Swedish Models
Unsurprisingly with all the recent news - there is some discussion at present of how best to deal with the problems of prostitution. Julie Bindel gets very much to the bottom of the matter in this great interview with a professor of criminology.To me it's seems so obvious that the way to sort the problem out is to criminalise men who pay for sex. Not because I'm some kind of mad man-hating lunatic who wants every guy thrown in prison. And not because I'm some weird anti-sex prude either.
The facts are these: the vast majority of women in prostitution are there under coercion of one sort or another: Trafficked women, drug-addicted women, victims of domestic violence and sexual violence. These women are being put at risk on a daily basis of rape, assault and murder.
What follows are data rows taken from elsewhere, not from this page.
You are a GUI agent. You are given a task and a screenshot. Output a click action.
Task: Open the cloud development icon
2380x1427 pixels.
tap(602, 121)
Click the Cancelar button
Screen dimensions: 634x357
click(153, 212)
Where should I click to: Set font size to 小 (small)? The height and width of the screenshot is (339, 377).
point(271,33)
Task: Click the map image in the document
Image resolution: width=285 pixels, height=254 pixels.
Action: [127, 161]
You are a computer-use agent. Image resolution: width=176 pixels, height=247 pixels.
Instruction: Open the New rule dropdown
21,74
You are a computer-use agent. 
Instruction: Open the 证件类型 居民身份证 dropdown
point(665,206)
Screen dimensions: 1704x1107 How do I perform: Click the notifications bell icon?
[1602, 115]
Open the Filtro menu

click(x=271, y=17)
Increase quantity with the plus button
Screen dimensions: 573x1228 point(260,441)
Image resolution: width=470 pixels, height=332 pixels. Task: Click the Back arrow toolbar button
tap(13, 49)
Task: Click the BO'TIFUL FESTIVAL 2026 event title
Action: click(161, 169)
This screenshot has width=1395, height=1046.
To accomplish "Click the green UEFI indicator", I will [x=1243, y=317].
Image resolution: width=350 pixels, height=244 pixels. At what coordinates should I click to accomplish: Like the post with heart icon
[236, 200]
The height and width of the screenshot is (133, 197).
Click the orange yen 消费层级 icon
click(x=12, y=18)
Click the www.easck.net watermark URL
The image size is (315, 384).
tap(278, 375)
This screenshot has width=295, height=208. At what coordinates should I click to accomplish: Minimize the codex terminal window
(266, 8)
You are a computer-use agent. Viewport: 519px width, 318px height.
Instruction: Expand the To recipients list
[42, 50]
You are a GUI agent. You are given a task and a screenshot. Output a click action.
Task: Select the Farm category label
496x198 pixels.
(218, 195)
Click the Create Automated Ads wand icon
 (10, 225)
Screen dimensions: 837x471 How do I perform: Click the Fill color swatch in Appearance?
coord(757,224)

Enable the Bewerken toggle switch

While fiction-writers may tell us there are "high-class" call girls who enjoy their work, if there are, they are clearly few and far between and do not justify the industry as a whole. n Criminalising someone who works under coercion won't change anything.
Meanwhile the men who visit prostitutes are not coerced to do so in any way. No man is ever forced to visit a prostitute. Men chose quite freely whether to do so or not. So by criminalising paying for sex you render illegal a part of the process that is not coerced and can be stopped dead in it's tracks. Problem gone.
This means of dealing with the sex industry is known as The Swedish Model because it works a treat in Sweden. Hopefully the government will come back to it at some point.